Und auch in weiteren Punkten sind normale Bürger vom neuen Polizeigesetz betroffen. Die niedersächsische Datenschutzbeauftragte Barbara Thiel (CDU) hat ein Problem damit, dass Videoüberwachung künftig nicht mehr nur an Orten stattfinden darf, an denen erhebliche Straftaten passieren könnten. Kameras dürften nun zur Verhinderung aller Straftaten eingesetzt werden.

Für „verfassungswidrig“ hält Thiel außerdem den geplanten Einsatz von Bodycams. Die sollen nicht nur laufen, wenn ein Polizist sich in einer konkreten Situation angegriffen fühlt, sondern immer. „Pre-Recording“ nennt sich das. „Diese Aufnahme wird aber nach 30 Sekunden spurenlos überschrieben, wenn die Bodycam nicht aktiviert wird“, heißt es im Entwurf. Die Polizei soll so auch den Moment vor einer Auseinandersetzung auf Band haben. „Dann werden aber auch immer viele unbescholtene Bürger gefilmt“, kritisiert Thiel.
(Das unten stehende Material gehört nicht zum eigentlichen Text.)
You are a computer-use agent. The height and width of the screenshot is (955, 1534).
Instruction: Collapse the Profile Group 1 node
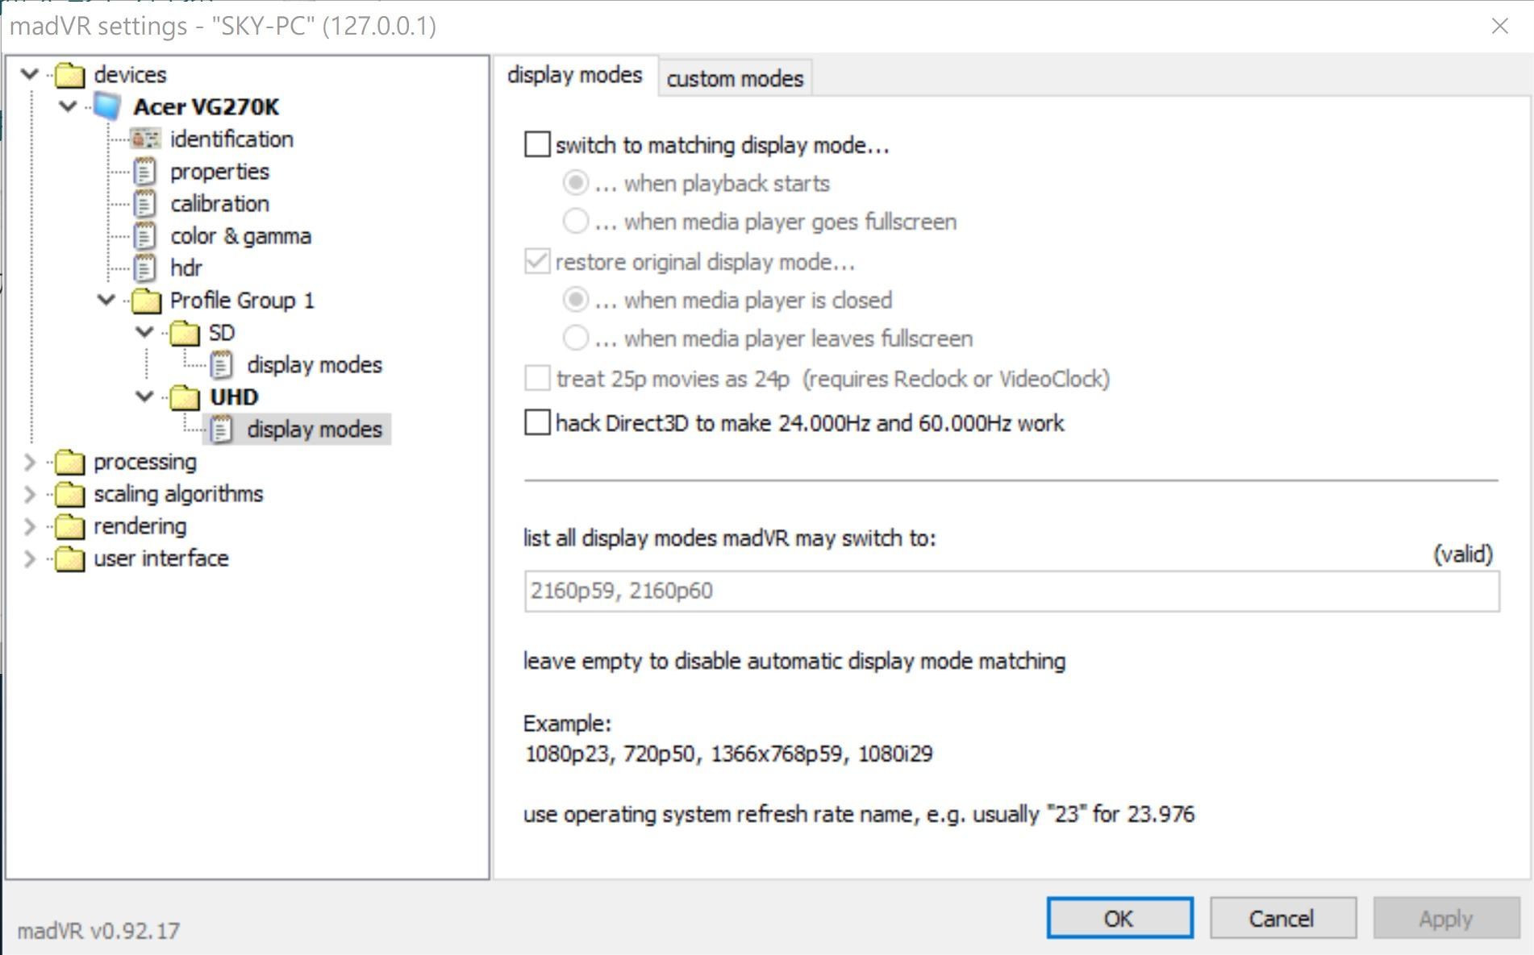click(x=106, y=301)
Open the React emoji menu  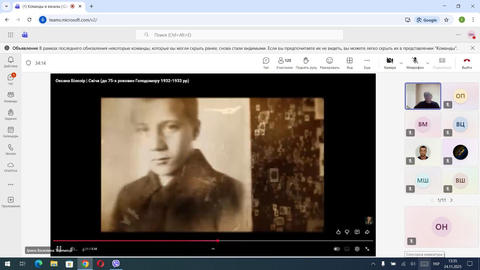329,63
Axel Brockmann, Polizeipräsident Niedersachsen

„Es geht nicht darum, unbescholtene Bürger auszuforschen“

Auch Mattias Fischer von der Hessischen Hochschule für Polizei und Verwaltung und ein ausdrücklicher Befürworter der Reform sieht das Pre-Recording kritisch: „Videoüberwachung darf nicht verdeckt sein.“ Zudem müsse der Bürger merken, dass er gefilmt werde. „Sonst hat das nichts mehr mit Abschreckung und Deeskalation zu tun.“

Doch auch die zugrunde liegende Annahme, dass Bodycams überhaupt Angriffe auf Polizisten verhinderten, sei bisher nicht wissenschaftlich belegt, sagt Lena Lehmann vom Kriminologischen Forschungsinstitut Niedersachsen. Der Zwischenbericht einer Studie aus Nordrhein-Westfalen habe zwar gezeigt, dass die Kameras ein deeskalierendes Potenzial hätten, „der gewünschte Effekt ist aber nicht nachweisbar“.

Der niedersächsische Polizeipräsident Axel Brockmann hält die ausgeweiteten Befugnisse für seine Polizei angesichts der „anhaltend hohen abstrakten Gefährdung durch islamistischen Terrorismus“ hingegen für zwingend erforderlich. „Es geht nicht darum, unbescholtene Bürger auszuforschen“, sagt der Polizeichef.

Brockmann hält es auch für legitim, sogenannte Gefährder, die noch keine konkrete Straftat geplant haben, statt bisher für zehn künftig für bis zu 74 Tage präventiv einsperren zu können. Wenn die Polizei einen Verdächtigen festnehme und dessen Computer und Handy auswerte, müssten die Beamten Tausende Fotos und Chatverläufe sichten. „Das ist auch unter größter Anstrengung in zehn Tagen nicht zu leisten.“

Daran jedoch haben viele zivilgesellschaftliche Organisationen Zweifel. Am heutigen Freitag geht die Anhörung im Ausschuss weiter.